## Work to do
**1.** Answer these questions from the post about speaker cables:
(a) What could be reversed on the speaker cables after the move?
(b) Which brand of cabling is being considered for the stereo part of the home theater?
(c) What two products were used to clean the cables three months back?
**2.** In the saved entries, switch "GUI agent" to "screen assistant" in everything from the first row down to the line containing "point(429,340)", and give those lines back with nothing else changed.

Beyond that, it could very well be that while attempting to upgrade my pre-amp, sources, etc. I may have indeed disrupted my overall 'system synergy'. Now, since overall component synergy is more 'by the grace of the gods' than formulaic, how to rectify.
From the sound of your last description of the sound you get and the fact that you moved, requiring you to reconnect all of your components, you may have the polarity on the speaker cables reversed. Make sure they are connected properly.
I just went through this with my speaker cables. I am thinking of switching to Synergistic Research cabling on the stereo part of my home theater. So, after changing to my rear S.R. cables to see how they sounded on front, I was amazed at the better soundstage and imaging. When I went to put back in my Wireworld Silver Eclipses, I noticed that they were pretty nasty. I cleaned them three months back with Caig Pro Gold and DeoxIt. Well, after cleaning them, the "magic" reappeared. I don't know if it is Atlanta's humidity or what, but I guess I am going to have to increase the interval that I clean my cables. Mmccoy, I would be willing to bet that after a good cleaning you will hear a nice improvement in everything--soundstage, imaging, detail, bass, highs, etc.

## Saved entries

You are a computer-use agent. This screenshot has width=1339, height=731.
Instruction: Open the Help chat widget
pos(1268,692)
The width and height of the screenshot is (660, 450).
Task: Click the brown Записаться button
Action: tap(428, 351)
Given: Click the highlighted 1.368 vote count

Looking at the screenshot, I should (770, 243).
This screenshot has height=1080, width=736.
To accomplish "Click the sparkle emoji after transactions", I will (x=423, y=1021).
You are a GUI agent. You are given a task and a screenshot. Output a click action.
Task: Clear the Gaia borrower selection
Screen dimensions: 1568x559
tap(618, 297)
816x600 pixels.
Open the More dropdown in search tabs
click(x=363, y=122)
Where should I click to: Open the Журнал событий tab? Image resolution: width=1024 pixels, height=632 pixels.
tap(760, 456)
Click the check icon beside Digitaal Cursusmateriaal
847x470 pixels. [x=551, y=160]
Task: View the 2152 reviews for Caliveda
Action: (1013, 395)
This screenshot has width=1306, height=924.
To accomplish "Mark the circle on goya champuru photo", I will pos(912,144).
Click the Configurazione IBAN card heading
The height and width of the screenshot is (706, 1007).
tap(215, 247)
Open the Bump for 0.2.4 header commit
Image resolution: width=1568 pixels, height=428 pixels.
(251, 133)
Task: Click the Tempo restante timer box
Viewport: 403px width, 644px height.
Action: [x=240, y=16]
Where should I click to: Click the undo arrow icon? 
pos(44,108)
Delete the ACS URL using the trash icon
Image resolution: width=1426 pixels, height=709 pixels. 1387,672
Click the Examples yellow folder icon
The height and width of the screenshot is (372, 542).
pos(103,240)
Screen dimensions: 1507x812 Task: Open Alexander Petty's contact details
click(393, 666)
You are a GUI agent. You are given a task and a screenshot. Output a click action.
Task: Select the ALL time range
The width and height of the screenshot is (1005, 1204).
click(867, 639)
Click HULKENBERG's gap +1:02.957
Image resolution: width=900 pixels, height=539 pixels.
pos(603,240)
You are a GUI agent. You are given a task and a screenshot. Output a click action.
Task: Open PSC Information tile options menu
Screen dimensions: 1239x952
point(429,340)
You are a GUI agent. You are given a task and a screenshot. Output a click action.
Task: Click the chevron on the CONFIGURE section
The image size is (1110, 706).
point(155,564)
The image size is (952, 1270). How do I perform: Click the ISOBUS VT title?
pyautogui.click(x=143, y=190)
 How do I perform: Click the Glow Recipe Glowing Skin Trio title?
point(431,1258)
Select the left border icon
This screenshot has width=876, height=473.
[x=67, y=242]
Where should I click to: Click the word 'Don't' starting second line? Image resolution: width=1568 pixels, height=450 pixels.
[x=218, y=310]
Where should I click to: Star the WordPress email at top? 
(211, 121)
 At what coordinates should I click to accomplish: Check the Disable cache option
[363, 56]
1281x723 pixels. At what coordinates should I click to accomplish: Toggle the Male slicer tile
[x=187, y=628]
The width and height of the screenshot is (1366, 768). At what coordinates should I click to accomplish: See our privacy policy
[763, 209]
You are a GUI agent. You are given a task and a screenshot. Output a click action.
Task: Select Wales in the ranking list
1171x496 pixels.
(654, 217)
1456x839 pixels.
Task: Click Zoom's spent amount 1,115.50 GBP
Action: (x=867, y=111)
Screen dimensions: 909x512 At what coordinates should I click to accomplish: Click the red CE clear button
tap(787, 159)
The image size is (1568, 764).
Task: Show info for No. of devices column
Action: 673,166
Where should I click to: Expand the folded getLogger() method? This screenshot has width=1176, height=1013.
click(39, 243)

## Written answers
**1.**
(a) The polarity.
(b) Synergistic Research.
(c) Caig Pro Gold and DeoxIt.

**2.**
You are a computer-use agent. This screenshot has width=1339, height=731.
Instruction: Open the Help chat widget
pos(1268,692)
The width and height of the screenshot is (660, 450).
Task: Click the brown Записаться button
Action: tap(428, 351)
Given: Click the highlighted 1.368 vote count

Looking at the screenshot, I should (770, 243).
This screenshot has height=1080, width=736.
To accomplish "Click the sparkle emoji after transactions", I will (x=423, y=1021).
You are a screen assistant. You are given a task and a screenshot. Output a click action.
Task: Clear the Gaia borrower selection
Screen dimensions: 1568x559
tap(618, 297)
816x600 pixels.
Open the More dropdown in search tabs
click(x=363, y=122)
Where should I click to: Open the Журнал событий tab? Image resolution: width=1024 pixels, height=632 pixels.
tap(760, 456)
Click the check icon beside Digitaal Cursusmateriaal
847x470 pixels. [x=551, y=160]
Task: View the 2152 reviews for Caliveda
Action: (1013, 395)
This screenshot has width=1306, height=924.
To accomplish "Mark the circle on goya champuru photo", I will pos(912,144).
Click the Configurazione IBAN card heading
The height and width of the screenshot is (706, 1007).
tap(215, 247)
Open the Bump for 0.2.4 header commit
Image resolution: width=1568 pixels, height=428 pixels.
(251, 133)
Task: Click the Tempo restante timer box
Viewport: 403px width, 644px height.
Action: [x=240, y=16]
Where should I click to: Click the undo arrow icon? 
pos(44,108)
Delete the ACS URL using the trash icon
Image resolution: width=1426 pixels, height=709 pixels. 1387,672
Click the Examples yellow folder icon
The height and width of the screenshot is (372, 542).
pos(103,240)
Screen dimensions: 1507x812 Task: Open Alexander Petty's contact details
click(393, 666)
You are a screen assistant. You are given a task and a screenshot. Output a click action.
Task: Select the ALL time range
The width and height of the screenshot is (1005, 1204).
click(867, 639)
Click HULKENBERG's gap +1:02.957
Image resolution: width=900 pixels, height=539 pixels.
pos(603,240)
You are a screen assistant. You are given a task and a screenshot. Output a click action.
Task: Open PSC Information tile options menu
Screen dimensions: 1239x952
point(429,340)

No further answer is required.